Your objective:
Which lines below hold the word "each"? Copy all of them.

(Collected data)
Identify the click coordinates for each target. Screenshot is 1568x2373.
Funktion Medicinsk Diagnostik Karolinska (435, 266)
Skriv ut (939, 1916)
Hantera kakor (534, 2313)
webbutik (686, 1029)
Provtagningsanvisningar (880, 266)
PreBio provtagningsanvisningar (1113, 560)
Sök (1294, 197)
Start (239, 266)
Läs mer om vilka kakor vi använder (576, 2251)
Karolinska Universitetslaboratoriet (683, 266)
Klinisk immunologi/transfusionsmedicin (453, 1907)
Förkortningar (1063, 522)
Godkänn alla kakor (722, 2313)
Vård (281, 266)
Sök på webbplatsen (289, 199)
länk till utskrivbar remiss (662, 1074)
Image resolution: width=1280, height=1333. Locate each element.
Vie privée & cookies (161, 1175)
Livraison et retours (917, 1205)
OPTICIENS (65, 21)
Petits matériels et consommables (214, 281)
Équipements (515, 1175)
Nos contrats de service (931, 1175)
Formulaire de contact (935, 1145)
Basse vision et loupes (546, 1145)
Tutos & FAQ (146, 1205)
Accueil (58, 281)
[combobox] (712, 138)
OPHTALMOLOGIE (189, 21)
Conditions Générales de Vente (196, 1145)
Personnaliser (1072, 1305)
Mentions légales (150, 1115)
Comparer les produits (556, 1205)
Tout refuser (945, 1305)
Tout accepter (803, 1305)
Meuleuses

Written answer:
Identify the click coordinates for each target. Screenshot is 1568x2373.
Image resolution: width=1280, height=1333. Locate each element.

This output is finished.